The Harm of Calling Daunte Wright’s Death an Accident

Giving the police the benefit of the doubt undermines the victims

Naisha Wright, Daunte Wright’s aunt, with members of George Floyd’s family. Photo: Stephen Maturen / Getty Images

Protesters took to the streets after hearing the news. A Brooklyn Center officer shot and killed 20-year-old Daunte Wright. Many wondered how this could happen again. Another unarmed Black man lost his life from a police encounter. Wright died a few miles away from Minneapolis, where George Floyd’s death played on repeat. The jury has yet to deliberate Derek Chauvin’s guilt, though that day will soon arrive. The physical and thematic proximity of these cases shocked an already grieving community. Kim Potter, a 26-year-old veteran of the force, and the police chief have since resigned from their positions. But, before they did, they helped set the narrative. They claimed Wright’s death was an accident and the media quoted them as such.

“It is my belief the officer meant to deploy their Taser but shot him with a single bullet,” Chief Gannon said, adding: “There’s nothing I can say to lessen the pain.”

The officer fired a single shot at Wright. That much is undeniable. But the concept of his death being a mistake is an opinion. It speaks to motive or alleged lack thereof. That’s something a jury would have to decide if this case ever makes it before one. While the chief claimed there was nothing he could say to lessen the pain, his opinion caused Wright’s family further harm.
+--
Tasks:
**A)** Can you give the article on Daunte Wright's death again, between "Naisha Wright, Daunte" and "them as such.", inclusive, renaming "Brooklyn Center" as "suburban" throughout?
**B)** Can you carry the article on Daunte Wright's death further, starting after its last sentence?
The lines that come next are separate material, unconnected to the article on Daunte Wright's death.

Raw records:
+--
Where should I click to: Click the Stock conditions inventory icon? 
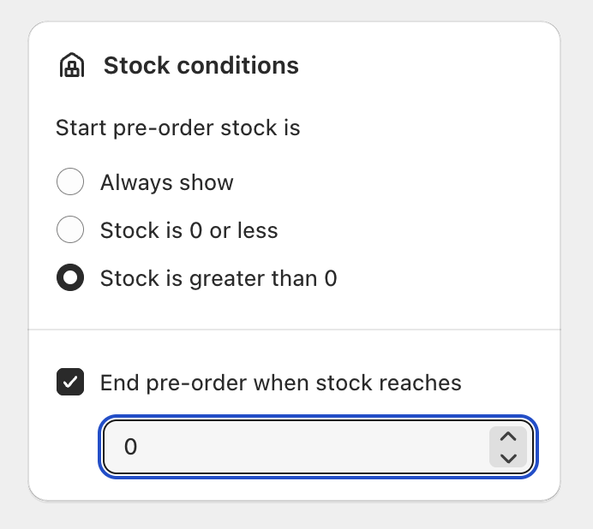point(71,66)
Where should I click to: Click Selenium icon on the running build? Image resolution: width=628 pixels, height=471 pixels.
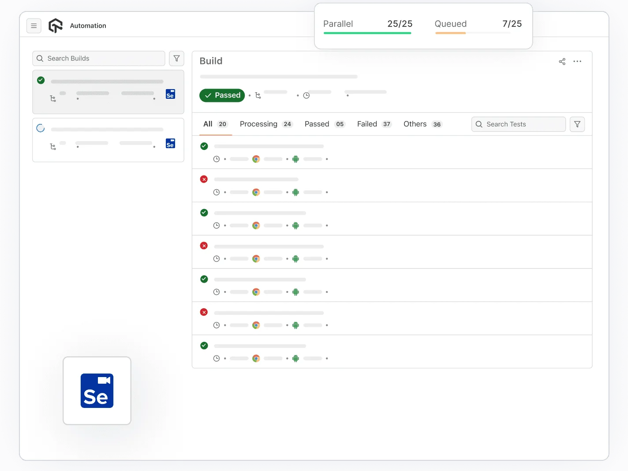(x=170, y=143)
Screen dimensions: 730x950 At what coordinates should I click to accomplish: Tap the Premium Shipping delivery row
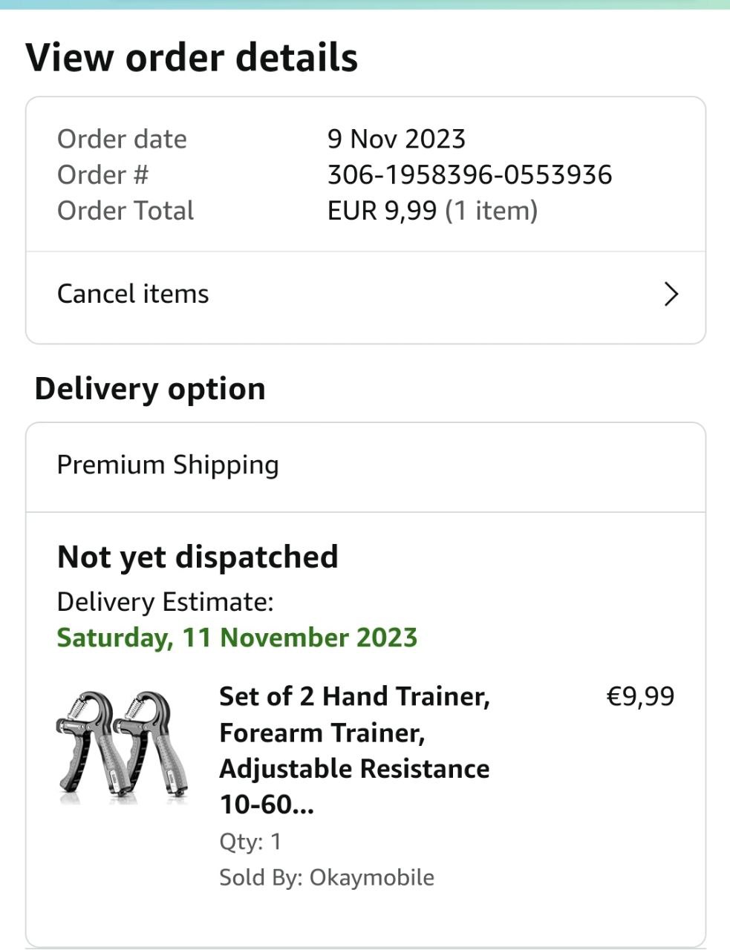coord(168,465)
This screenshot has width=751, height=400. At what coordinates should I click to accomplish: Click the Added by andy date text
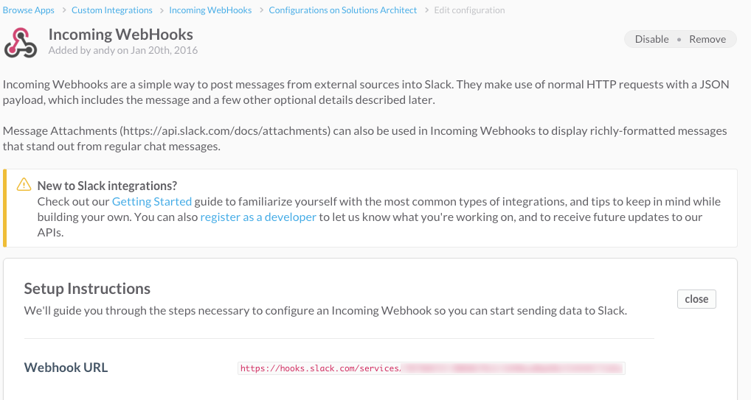pos(122,51)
+--
Answers to the tasks:
**A)**
Naisha Wright, Daunte Wright’s aunt, with members of George Floyd’s family. Photo: Stephen Maturen / Getty Images

Protesters took to the streets after hearing the news. A suburban officer shot and killed 20-year-old Daunte Wright. Many wondered how this could happen again. Another unarmed Black man lost his life from a police encounter. Wright died a few miles away from Minneapolis, where George Floyd’s death played on repeat. The jury has yet to deliberate Derek Chauvin’s guilt, though that day will soon arrive. The physical and thematic proximity of these cases shocked an already grieving community. Kim Potter, a 26-year-old veteran of the force, and the police chief have since resigned from their positions. But, before they did, they helped set the narrative. They claimed Wright’s death was an accident and the media quoted them as such.

**B)**
The Wright family pushed back on the idea that officer Potter mistakenly shot Wright. The officer saying “Taser” before shooting Wright doesn’t exonerate her. The narrative of this description as an accident defends the officer’s actions. It also diminishes the harm caused to Wright’s body. The cameras were rolling, and the officers on the scene knew that. That’s the context in which we should evaluate them. Her statements can become evidence used to defend her behavior. Yet, it is not a definitive rationale. Advocates point out that she was on the force for 26 years and trained other officers as part of her job. Yet, she claimed she mistakenly fired her gun that day.

“An accident is knocking over a glass of milk. It’s not an accident to take your gun out of the holster,” [Wright family attorney Jeff] Storms told reporters Tuesday in Minneapolis. “It’s not an accident to point your gun. It’s not an accident to ignore the fact that what you’re holding doesn’t weigh the same amount as the Taser you’ve used in training hundreds of times.

Potter trained other officers as part of her job. Not only did she have decades of experience on the force, but she also taught others how to serve. Calling this incident an accident gives the officer the benefit of the doubt. And giving them the benefit of the doubt undermines victims of police brutality. It’s a way of patting society on the head and saying, “It’s okay. This was an accident. You’re not seeing a pattern by the police. Everything is normal. Nothing to see here.” Media outlets dropped the ball by contributing to this narrative.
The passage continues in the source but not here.